There is little doubt that the MRI, and its cousin the cine MRI, are
the imaging tools of choice in diagnosing Chiari and syringomyelia. However, a group of
researchers from the Sanjay Gandhi Postgraduate Institute of Medical Sciences in India,
led by Dr. Arora, recently used a different technique to closely examine patterns of
cerebrospinal fluid flow in a group of patients with Chiari and syringomyelia. They
published their findings in the February, 2004 issue of the journal Acta Neurochirurgica.
Radionuclide cisternography involves injecting a tracer agent into the CSF system. As the tracer agent disperses, images taken at different times clearly show the where the tracer is, and thus reveal how the CSF is flowing. The research team used just such a technique on 17 patients they treated between 2000 - 2002.
The patient group included 13 men and 4 women with an average age 26. Each person had both a demonstrable Chiari and syrinx, and had endured their symptoms for between 2 months and 15 years. In addition to the radionuclide cisternography, each person also underwent standard X-rays and MRI's. As a group, the patients exhibited signs of pain, motor weakness, sensory disturbances, cranial nerve compression, cerebellar compression, and other symptoms typical of CM/SM (see Table 1).
Prior to treatment, each person was given a disability score using a modified scoring system. The researchers began with a system developed to measure disability due to spinal disease and added components specific to Chiari and SM. The final system had 8 categories: sensory, paresis, gait, urinary/bowel, muscle control in the arms/legs, neck pain, respiratory problems, and cranial nerve signs. The first four categories were scored 1-5, with a 5 representing no disability, and a 1 representing total disability. The latter categories were scored similarly, but with a range of 1-3. When combined, the total possible score, which represented no disability, was 32.
Also before surgery, each patient underwent the radionuclide cisternography. The tracer was injected into the lumbar region and an image was taken immediately after. Follow-up images were taken 1, 2, 4, 6, and 24 hours after the injection.
From these images, the researchers identified three categories of CSF flow, which they termed: rapid, delayed, and blocked. In the rapid group, which consisted of 7 patients, the tracer element quickly moved up the spinal cord and crossed the foramen magnum into the brain region in less than an hour. Here it quickly dispersed as it would in a healthy person.
In the delayed group, which also consisted of 7 patients, the tracer crossed the foramen magnum in the usual amount of time, but then it was delayed and took nearly 24 hours to disperse throughout the brain area. Finally, in the blocked group, which consisted of 3 patients, the tracer never crossed the foramen magnum, indicating that the CSF flow was completely blocked by the Chiari malformation.

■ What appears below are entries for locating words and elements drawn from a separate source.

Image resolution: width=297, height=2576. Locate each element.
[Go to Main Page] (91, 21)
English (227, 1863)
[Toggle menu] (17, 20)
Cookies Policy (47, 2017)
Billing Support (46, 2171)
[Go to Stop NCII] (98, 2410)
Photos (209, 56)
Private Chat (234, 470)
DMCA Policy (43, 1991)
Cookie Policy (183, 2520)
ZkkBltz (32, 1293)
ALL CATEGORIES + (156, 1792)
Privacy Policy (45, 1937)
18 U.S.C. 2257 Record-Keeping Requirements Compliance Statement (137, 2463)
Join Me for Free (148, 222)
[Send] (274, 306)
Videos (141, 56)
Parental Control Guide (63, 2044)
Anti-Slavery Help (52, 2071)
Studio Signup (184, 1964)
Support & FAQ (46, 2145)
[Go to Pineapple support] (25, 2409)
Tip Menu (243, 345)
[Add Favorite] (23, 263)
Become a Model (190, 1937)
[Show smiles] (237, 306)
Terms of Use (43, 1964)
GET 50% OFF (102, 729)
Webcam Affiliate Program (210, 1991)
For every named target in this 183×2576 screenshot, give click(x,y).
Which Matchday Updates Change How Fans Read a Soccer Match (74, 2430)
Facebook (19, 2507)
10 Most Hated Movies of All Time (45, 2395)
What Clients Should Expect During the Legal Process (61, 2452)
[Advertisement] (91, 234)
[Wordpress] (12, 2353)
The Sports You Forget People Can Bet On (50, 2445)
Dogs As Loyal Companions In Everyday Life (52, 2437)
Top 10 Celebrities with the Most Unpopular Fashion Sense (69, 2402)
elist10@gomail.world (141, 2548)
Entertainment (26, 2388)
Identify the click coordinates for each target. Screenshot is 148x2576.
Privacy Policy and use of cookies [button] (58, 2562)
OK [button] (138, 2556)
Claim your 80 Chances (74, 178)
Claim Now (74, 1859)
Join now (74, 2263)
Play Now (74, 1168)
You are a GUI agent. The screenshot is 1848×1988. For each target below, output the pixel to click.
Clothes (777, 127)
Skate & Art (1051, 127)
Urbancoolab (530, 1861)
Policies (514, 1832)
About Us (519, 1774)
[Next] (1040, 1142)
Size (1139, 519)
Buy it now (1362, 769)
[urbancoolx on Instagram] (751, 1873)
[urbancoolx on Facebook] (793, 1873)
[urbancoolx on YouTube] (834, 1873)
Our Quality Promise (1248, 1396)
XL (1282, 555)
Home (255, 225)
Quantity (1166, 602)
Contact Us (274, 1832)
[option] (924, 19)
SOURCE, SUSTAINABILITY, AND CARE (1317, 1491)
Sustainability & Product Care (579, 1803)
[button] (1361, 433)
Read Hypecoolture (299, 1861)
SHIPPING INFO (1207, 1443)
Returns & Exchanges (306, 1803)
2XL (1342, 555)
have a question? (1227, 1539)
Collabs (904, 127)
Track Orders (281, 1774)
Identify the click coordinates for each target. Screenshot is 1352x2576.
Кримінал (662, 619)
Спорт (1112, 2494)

All the patients underwent decompression surgery and then were reevaluated at follow-up (3 months to 1 year after surgery) using the disability scoring system. In addition, 10 patients underwent the radionuclide cisternography for a second time and 11 patients underwent a standard MRI.
Before the surgery, the patients in the rapid flow group had the highest average score on the disability scale (27 out of 32), meaning they were the least affected by the CM/SM (see Table 2). Both the delayed and blocked group of patients had lower scores, with the blocked group suffering the most (20 out of 32).
After surgery, the groups scored at about the same level, however the improvement in the blocked group was dramatically higher than the delayed and the rapid group. In fact, the patients in the rapid group only improved on average by 0.7 from before surgery, compared to an average increase of 8.3 in the blocked group.
The follow-up radionuclide cisternography showed that all 10 patients who took the test demonstrated normal CSF flow (they would be categorized as rapid). In addition, the MRI's showed that the syrinxes collapsed in 4 of the patients. It is also interesting to note that, as many previous studies have found, the amount of tonsillar herniation did not relate to either the type of CSF flow or the disability score before or after surgery.
In comments published in the same journal, Dr. Klekamp, a widely recognized syringomyelia expert, points out that this study highlights that patients with CM/SM are not all the same and that this imaging technique identified three distinct types of flow. He also points out, however, that he would not classify the rapid group as having normal flow, since the Chiari malformation essentially guarantees an abnormal flow.
While the radionuclide cisternography is a useful research technique, it is probably not practical for clinical purposes given its invasiveness. The MRI - both static and cine - will likely remain the imaging workhorse in the world of Chiari for the foreseeable future. Still, it is interesting that this study revealed a group of people for whom the surgery did not significantly improve things, and the patients in the group were the ones who were the best off before surgery.